Echoing that, IMF assistant director for monetary and capital markets Karl Habermeier wrote: "Monetary policy cannot do everything."
In the coming week, leaders of all four top central banks - the Fed, Bank of Japan, European Central Bank and Bank of England - deliver keynote speeches amid all the unease at a disconnect between seemingly euphoric markets, struggling economies and evaporating inflation.
Fed chairman Ben Bernanke testifies to Congress on Wednesday, Bank of Japan governor Haruhiko Kuroda speaks after the bank's latest policy meeting earlier that day and outgoing BoE head Mervyn King speaks in Helsinki on Friday.
Pointedly, ECB chief Mario Draghi returns to the financial community in London on Thursday for the first time since July when he drew a line under the euro crisis by pledging to do "whatever it takes" to protect the shared currency.
Given that phrase also neatly framed the determination of all G4 central banks to plough ahead with extraordinary monetary easing - the Fed's stepped up bond-buying plan to cut U.S. jobless or the 'shock-and-awe' tactics of the new Japanese government and Bank of Japan - they may all now be taking stock.
What's clear is that investors, if not the real economy, have run with their plan so far.
Total returns on Spanish or Greek equities and euro zone bank stocks are up between 40 and 50 percent since last July. Italian, French and German equities and Spanish and Irish 10-year government bonds have all returned 30 percent or more. While these have outperformed the 25 percent gains in Wall St's S&P 500 since then, the latter has powered to all-time highs.
All pale in comparison with the eye-popping 75 percent rise in Japan's Nikkei 225 in just six months and bond borrowing rates from the highest to lowest rated sovereigns and corporates across the globe have fallen or remained close to historic lows.
So if central banks now want to flag an inflection point in policy thinking, should investors take their cue from that too?
For many, the seismic shift in investor flows is still not as speculative as it may appear.

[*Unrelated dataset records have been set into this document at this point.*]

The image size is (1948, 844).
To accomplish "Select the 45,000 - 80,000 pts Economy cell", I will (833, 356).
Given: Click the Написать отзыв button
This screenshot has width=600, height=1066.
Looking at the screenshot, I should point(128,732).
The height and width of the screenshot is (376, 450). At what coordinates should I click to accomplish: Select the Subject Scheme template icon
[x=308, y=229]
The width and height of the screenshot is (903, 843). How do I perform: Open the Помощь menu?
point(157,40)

Flows to both corporate bonds and largely defensive dividend-heavy equities this year are still fuelled largely by an exit from near zero-yielding money markets funds in search of long-term income rather than quick price rises or capital growth.

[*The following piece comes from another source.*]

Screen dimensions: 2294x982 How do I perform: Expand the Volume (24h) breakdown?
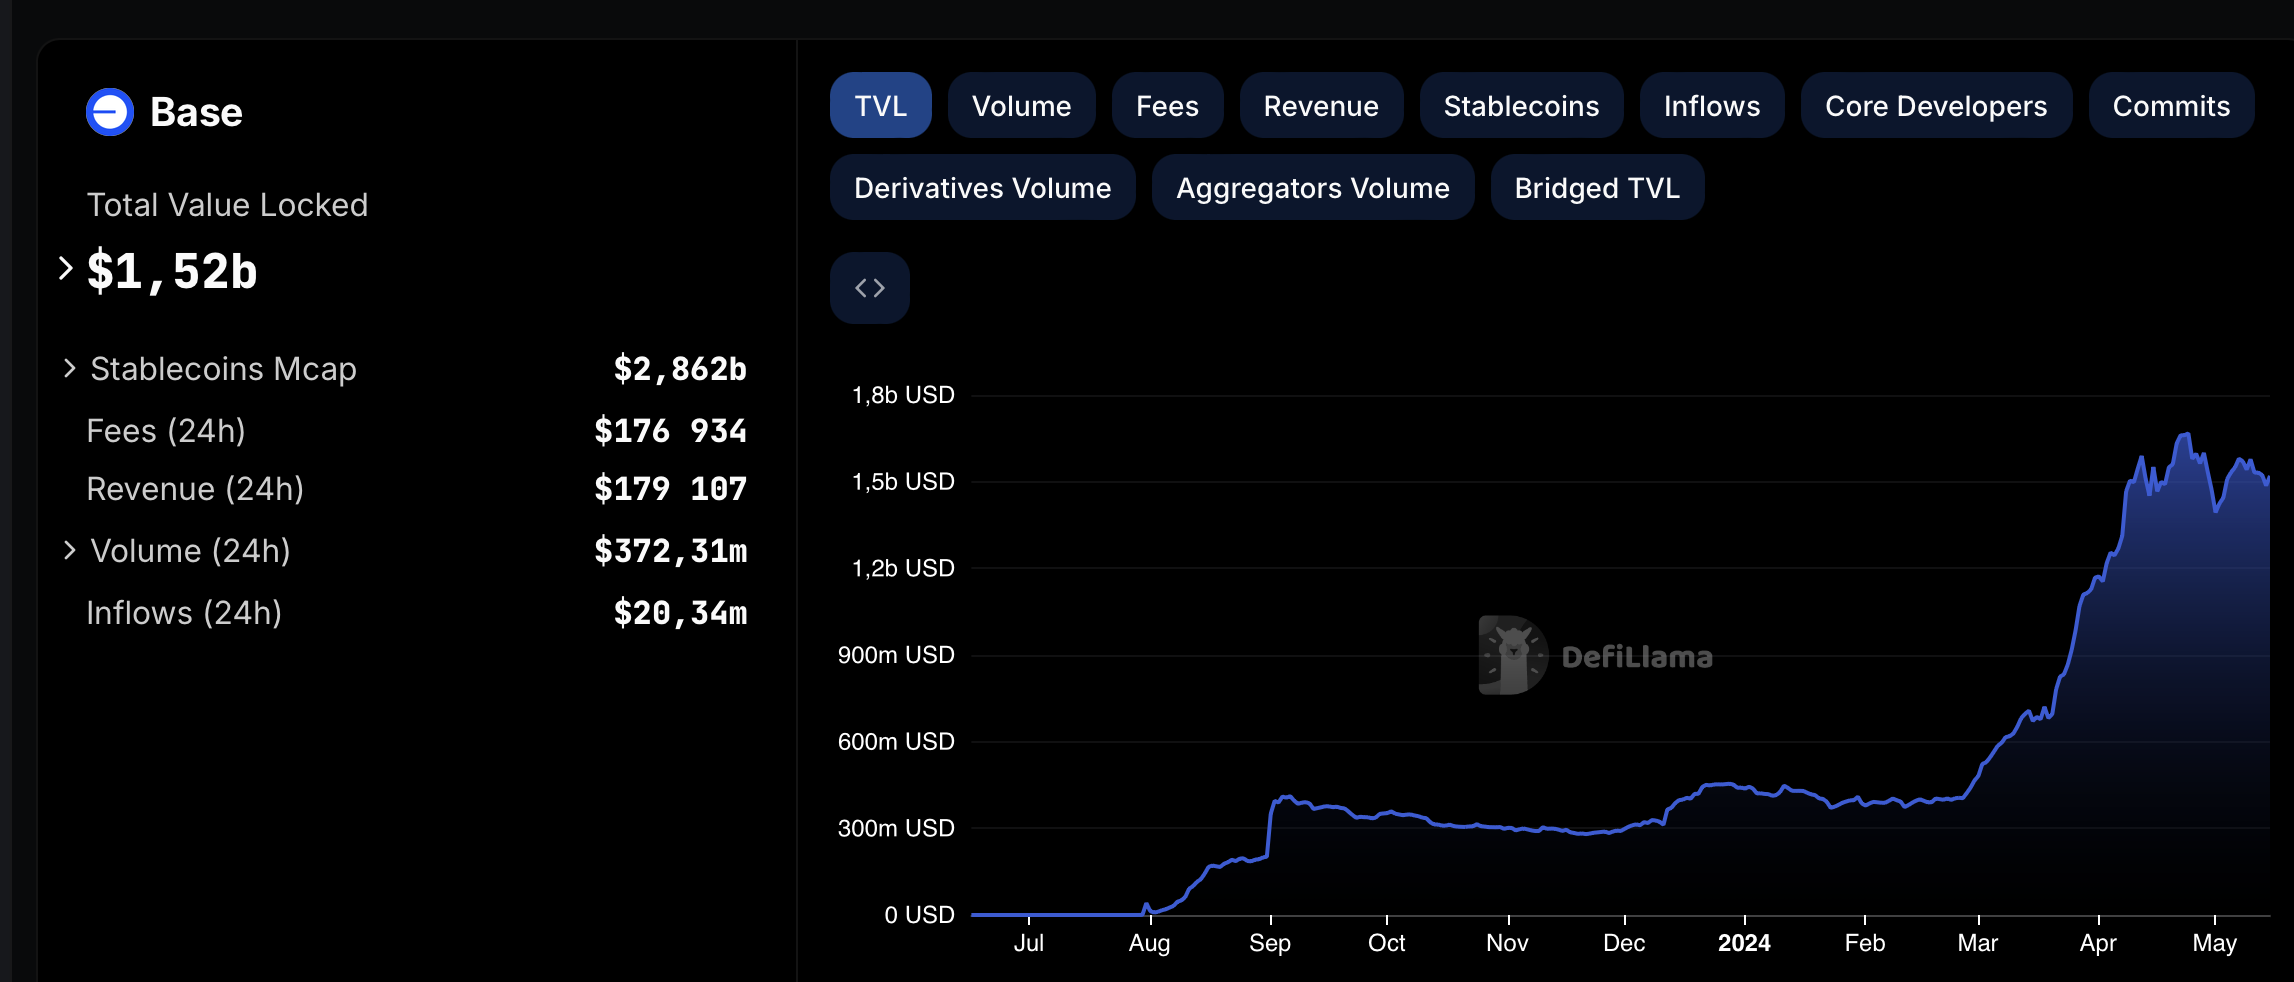pos(69,551)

It's the success of the central banks in convincing investors they will not tolerate another systemic or growth shock that is still driving that exit from cash bunkers.
Far from being excessively optimistic about the world economy per se, many strategists reckon that investors will only change that behaviour when the central banks actually succeed in generating faster growth and credit expansion in the real economy - changing the inflation and interest rate horizon.
Credit Suisse economists said this was the peculiarity of the current QE-related "yield grab" - faster growth rather than low growth or stagnant economies was the bigger risk.
"This vulnerability likely becomes exposed in an environment of strengthening growth, which should in principle favour higher yielding assets, but would in practice be dominated by excess positioning."